Key Takeaways
- The FTX rescue plan values creditors’ claims based on November 2022 crypto prices – significantly lower than current market values.
- FTX’s bankruptcy contributed to a prolonged bearish trend in 2023.
- Specific creditor classes will have the chance to vote on the revised plan.
For the out-of-pocket creditors of FTX, the ongoing bankruptcy proceedings raise several crucial questions. This is especially true considering the nature of repayments in the eventual settlement plan. A key query is whether compensation to FTX’s victims will be made in cash or in cryptocurrency.
On December 16, FTX debtors presented a revised Chapter 11 restructuring scheme that could result in substantial financial losses for the defunct exchange’s creditors.
Creditors Locked in at Pre-Crash Prices
The ‘new’ plan suggests setting the value of creditors’ claims based on cryptocurrency prices as of November 11, 2022, when FTX filed for bankruptcy.
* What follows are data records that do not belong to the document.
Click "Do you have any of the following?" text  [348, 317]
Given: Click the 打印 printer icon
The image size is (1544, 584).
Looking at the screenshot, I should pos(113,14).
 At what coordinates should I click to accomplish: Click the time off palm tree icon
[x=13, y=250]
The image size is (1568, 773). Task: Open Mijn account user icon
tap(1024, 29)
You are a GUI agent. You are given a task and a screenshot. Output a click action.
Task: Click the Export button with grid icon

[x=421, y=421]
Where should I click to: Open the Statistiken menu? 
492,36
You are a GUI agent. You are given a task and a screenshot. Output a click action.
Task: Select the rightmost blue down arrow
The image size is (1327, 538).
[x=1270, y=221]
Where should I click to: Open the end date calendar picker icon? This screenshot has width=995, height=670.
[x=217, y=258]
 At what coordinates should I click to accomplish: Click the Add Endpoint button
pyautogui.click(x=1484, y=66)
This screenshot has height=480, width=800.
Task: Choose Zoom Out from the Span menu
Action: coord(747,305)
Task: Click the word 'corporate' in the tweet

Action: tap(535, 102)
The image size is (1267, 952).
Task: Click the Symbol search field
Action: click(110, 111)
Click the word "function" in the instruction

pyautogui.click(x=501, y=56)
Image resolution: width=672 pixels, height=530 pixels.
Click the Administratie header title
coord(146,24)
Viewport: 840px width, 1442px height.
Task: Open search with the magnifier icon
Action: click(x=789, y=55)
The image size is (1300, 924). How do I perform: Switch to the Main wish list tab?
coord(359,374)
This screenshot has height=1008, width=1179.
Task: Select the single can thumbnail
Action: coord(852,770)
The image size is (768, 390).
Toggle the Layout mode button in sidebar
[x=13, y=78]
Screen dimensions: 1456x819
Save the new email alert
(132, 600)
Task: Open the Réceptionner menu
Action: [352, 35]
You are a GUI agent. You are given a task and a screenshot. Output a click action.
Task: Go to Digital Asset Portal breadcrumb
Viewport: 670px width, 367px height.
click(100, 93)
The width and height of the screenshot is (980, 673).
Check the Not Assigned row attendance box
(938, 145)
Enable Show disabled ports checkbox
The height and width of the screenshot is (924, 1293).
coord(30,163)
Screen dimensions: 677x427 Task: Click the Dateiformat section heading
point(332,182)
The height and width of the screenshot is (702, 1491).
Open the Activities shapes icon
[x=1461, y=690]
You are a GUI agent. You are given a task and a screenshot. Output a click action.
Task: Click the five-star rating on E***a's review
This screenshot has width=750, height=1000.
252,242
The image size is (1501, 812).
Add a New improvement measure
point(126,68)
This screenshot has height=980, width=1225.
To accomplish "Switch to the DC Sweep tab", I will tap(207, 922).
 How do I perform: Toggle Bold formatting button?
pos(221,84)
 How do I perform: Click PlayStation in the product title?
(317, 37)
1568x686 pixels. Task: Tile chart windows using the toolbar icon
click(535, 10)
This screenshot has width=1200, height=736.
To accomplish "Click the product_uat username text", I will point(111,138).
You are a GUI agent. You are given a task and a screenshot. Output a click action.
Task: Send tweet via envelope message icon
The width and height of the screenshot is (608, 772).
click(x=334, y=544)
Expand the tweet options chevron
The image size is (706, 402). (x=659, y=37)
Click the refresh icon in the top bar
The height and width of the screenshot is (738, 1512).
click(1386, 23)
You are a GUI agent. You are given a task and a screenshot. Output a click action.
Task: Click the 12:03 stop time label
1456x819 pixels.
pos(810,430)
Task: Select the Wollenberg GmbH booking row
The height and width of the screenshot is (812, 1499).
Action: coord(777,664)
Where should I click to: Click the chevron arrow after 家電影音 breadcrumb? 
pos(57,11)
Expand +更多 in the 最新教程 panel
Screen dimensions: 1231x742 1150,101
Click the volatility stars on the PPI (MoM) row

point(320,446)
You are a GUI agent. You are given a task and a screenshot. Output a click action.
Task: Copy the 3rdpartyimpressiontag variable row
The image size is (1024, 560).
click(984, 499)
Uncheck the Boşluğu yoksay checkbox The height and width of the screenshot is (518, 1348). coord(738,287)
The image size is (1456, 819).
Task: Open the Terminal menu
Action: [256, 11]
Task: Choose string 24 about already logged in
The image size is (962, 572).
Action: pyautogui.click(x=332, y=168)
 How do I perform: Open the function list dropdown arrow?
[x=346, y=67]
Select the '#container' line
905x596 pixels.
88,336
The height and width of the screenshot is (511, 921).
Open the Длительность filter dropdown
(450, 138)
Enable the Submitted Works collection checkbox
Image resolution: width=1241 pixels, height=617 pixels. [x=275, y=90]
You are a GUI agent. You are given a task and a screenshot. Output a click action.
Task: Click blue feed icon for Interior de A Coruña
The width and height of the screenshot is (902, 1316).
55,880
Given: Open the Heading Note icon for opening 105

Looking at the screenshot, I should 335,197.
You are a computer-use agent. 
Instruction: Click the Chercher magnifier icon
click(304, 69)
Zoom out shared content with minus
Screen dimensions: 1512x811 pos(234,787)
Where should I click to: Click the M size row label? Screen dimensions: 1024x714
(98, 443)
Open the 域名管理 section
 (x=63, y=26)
Prior to FTX’s downfall, the cryptocurrency market experienced a significant downturn. The filing bankruptcy filing exacerbated the market’s decline, leading to a prolonged bearish trend well into 2023.
As a result, cryptocurrency values on November 11 were markedly lower that they are now. Therefore, creditors could be faced with considerable losses.
For instance, Bitcoin (BTC) was valued at just over $17,500 on November 11, 2022. Since then, its price has more than doubled, reaching $40,965 at the time of writing (December 18 2023). This suggests that FTX creditors could lose $24,000 for each Bitcoin. Similarly, Ethereum’s (ETH) price increased from around $1,284 to $2,214, resulting in a potential loss of nearly $1,000 per ETH for the creditors.
FTX creditor Sunil Kavuri pointed out that the new reorganization plan seems to overlook FTX’s Terms of Service, which state that digital assets belong to the users, not FTX Trading. Before finalization, specific creditor classes will have the chance to vote on this plan.
$53k an Hour Spent as Crypto Exchange Faces $350 Million Tab
During the three-month period leading up to October 31, FTX reported significant expenditure on bankruptcy legal and advisory services, amounting to around $53,000 per hour. Recent compensation filings reveal that, from August 1 to October 31, bankruptcy attorneys billed at least $118.1 million.
This equates to daily expenses of $1.3 million or approximately $53,300 hourly over the 92-day span. Notably, the highest invoice was from Alvarez and Marshall, a management consulting firm, which billed $35.8 million for their services during this three-month period.
Law firm Sullivan & Cromwell ranked second in terms of fees during the FTX bankruptcy proceedings. They invoiced $31.8 million for their legal services, with hourly rates averaging around $1,230.
During the same period, AlixPartners, a consulting firm, charged $13.3 million for professional services primarily related to forensic investigations. Another law firm, Quinn Emanuel Urquhart & Sullivan, invoiced $10.4 million. Additionally, various smaller advisory firms collectively billed over $26.8 million.
A post on December 17 by an anonymous FTX creditor on X indicated that the total legal fees paid since the start of FTX’s bankruptcy case amounted to approximately $350 million.
From Crypto Kingpin to Bankrupt
FTX, once a towering figure in the cryptocurrency exchange world, experienced a dramatic downfall with its Chapter 11 bankruptcy filing in November 2022 .
This development, precipitated by a severe liquidity crunch, marked a drastic shift in the crypto landscape. The company’s CEO, Sam Bankman-Fried, resigned amid the chaos, paving the way for new leadership to steer the bankruptcy proceedings.
The aftermath saw FTX become the focus of various legal and regulatory investigations over alleged financial misdeeds and mishandling of customer funds. Amid efforts to stabilize its operations, FTX liquidated assets and formulated reorganization plans to address creditor claims, albeit at reduced valuations.
This saga continues to reverberate through the cryptocurrency market, influencing price movements and drawing heightened scrutiny from regulators worldwide.